> Instructions for the task: Start at the line with "Task: Select the" in the records below, stop at the line with "Click second Allowed", and return every line in that span exactly, the two end lines included.

> Data extracts:
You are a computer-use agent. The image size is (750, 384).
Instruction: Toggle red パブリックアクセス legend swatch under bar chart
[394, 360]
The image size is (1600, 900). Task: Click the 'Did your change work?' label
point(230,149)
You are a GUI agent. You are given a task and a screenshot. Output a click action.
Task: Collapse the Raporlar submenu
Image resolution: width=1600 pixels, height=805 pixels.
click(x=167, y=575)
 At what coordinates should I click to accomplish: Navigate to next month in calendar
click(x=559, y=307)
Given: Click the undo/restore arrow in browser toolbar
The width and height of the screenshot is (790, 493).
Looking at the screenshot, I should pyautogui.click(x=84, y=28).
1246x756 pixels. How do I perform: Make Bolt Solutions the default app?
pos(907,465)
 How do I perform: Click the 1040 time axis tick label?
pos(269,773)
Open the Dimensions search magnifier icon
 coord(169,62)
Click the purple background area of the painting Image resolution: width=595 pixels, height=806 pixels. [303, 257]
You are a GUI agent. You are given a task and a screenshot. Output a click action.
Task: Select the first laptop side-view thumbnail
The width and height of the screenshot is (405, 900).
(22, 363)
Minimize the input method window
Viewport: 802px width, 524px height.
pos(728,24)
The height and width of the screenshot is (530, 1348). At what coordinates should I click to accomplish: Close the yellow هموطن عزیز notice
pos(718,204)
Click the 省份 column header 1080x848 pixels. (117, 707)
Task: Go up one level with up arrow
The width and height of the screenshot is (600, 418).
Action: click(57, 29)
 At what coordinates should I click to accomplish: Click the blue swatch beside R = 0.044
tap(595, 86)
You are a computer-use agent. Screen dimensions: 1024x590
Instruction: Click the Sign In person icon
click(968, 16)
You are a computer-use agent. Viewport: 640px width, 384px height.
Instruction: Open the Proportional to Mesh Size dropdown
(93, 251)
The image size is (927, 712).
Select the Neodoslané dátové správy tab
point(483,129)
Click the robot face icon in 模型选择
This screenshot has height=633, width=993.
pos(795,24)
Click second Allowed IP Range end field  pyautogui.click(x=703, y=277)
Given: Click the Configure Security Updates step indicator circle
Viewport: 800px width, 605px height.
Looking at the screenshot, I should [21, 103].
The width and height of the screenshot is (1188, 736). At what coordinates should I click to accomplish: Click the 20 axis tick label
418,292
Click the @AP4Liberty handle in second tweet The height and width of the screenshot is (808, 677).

> Response box:
Task: Select the first laptop side-view thumbnail
The width and height of the screenshot is (405, 900).
(22, 363)
Minimize the input method window
Viewport: 802px width, 524px height.
pos(728,24)
The height and width of the screenshot is (530, 1348). At what coordinates should I click to accomplish: Close the yellow هموطن عزیز notice
pos(718,204)
Click the 省份 column header 1080x848 pixels. (117, 707)
Task: Go up one level with up arrow
The width and height of the screenshot is (600, 418).
Action: click(57, 29)
 At what coordinates should I click to accomplish: Click the blue swatch beside R = 0.044
tap(595, 86)
You are a computer-use agent. Screen dimensions: 1024x590
Instruction: Click the Sign In person icon
click(968, 16)
You are a computer-use agent. Viewport: 640px width, 384px height.
Instruction: Open the Proportional to Mesh Size dropdown
(93, 251)
The image size is (927, 712).
Select the Neodoslané dátové správy tab
point(483,129)
Click the robot face icon in 模型选择
This screenshot has height=633, width=993.
pos(795,24)
Click second Allowed IP Range end field  pyautogui.click(x=703, y=277)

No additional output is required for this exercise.